In rare cases, there might be an issue with the donor unit itself. For example, the donor red cells might have undergone some form of alteration during storage or processing, leading to non-specific agglutination. This can cause an incompatible crossmatch even if the recipient has no antibodies. The antibody screen is negative because the issue is with the donor cells, not the recipient's plasma. Visual inspection of the donor unit for signs of clots, hemolysis, or discoloration is crucial. If any abnormalities are noted, the unit should be discarded and not used for transfusion. Always investigate the possibility of donor unit issues when facing unexplained incompatibilities.

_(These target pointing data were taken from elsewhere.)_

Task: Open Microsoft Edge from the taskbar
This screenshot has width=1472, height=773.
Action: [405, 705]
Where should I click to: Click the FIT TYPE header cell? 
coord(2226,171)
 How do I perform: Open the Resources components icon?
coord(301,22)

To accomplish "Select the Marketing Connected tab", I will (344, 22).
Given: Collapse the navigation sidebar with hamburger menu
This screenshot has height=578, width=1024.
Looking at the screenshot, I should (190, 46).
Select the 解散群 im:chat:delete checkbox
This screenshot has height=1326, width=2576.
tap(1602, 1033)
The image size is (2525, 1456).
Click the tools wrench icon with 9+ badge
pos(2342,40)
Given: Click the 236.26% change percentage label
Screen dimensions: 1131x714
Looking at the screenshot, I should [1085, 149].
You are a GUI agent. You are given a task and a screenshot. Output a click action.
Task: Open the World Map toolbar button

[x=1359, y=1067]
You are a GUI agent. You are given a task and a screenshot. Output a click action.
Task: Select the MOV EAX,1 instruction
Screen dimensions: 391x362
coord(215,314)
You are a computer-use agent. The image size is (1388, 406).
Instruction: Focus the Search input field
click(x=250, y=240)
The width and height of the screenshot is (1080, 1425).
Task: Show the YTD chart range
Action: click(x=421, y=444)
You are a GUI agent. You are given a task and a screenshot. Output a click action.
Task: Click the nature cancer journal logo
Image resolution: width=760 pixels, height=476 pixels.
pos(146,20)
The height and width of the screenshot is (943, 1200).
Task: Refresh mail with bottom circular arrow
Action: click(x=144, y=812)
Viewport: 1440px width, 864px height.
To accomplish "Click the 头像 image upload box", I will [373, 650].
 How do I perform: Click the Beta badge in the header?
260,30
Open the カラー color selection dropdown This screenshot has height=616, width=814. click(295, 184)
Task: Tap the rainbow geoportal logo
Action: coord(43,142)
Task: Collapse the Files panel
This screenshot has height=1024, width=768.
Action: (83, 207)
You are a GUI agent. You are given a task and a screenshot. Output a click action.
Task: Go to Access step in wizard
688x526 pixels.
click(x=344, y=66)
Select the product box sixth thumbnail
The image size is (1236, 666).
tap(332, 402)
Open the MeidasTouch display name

What to Do When This Happens

So, you've got an incompatible crossmatch and a negative antibody screen. What's the next step? Here’s a basic rundown:

1. Repeat the Tests: Start by repeating both the crossmatch and the antibody screen to rule out any technical errors.
2. Investigate Further: If the results remain the same, additional tests are needed. This might include:
   • Direct Antiglobulin Test (DAT): To check for autoantibodies.
   • Antibody Identification: Using more extensive red cell panels.
   • Red Cell Phenotyping: To identify less common antigens.
3. Communicate with the Lab: Work closely with the blood bank to understand the specific situation and determine the best course of action.
4. Consider Alternative Transfusion Strategies: If necessary, explore options such as using antigen-negative blood or employing special transfusion techniques.

Conclusion

Dealing with an incompatible crossmatch and a negative antibody screen can be perplexing, but understanding the potential causes is half the battle. By considering factors like low-titer antibodies, rare antigens, autoantibodies, and technical errors, you can work towards a safe and effective transfusion. Always remember to communicate with the lab and consider additional testing to get to the bottom of the issue. Stay curious, and keep learning!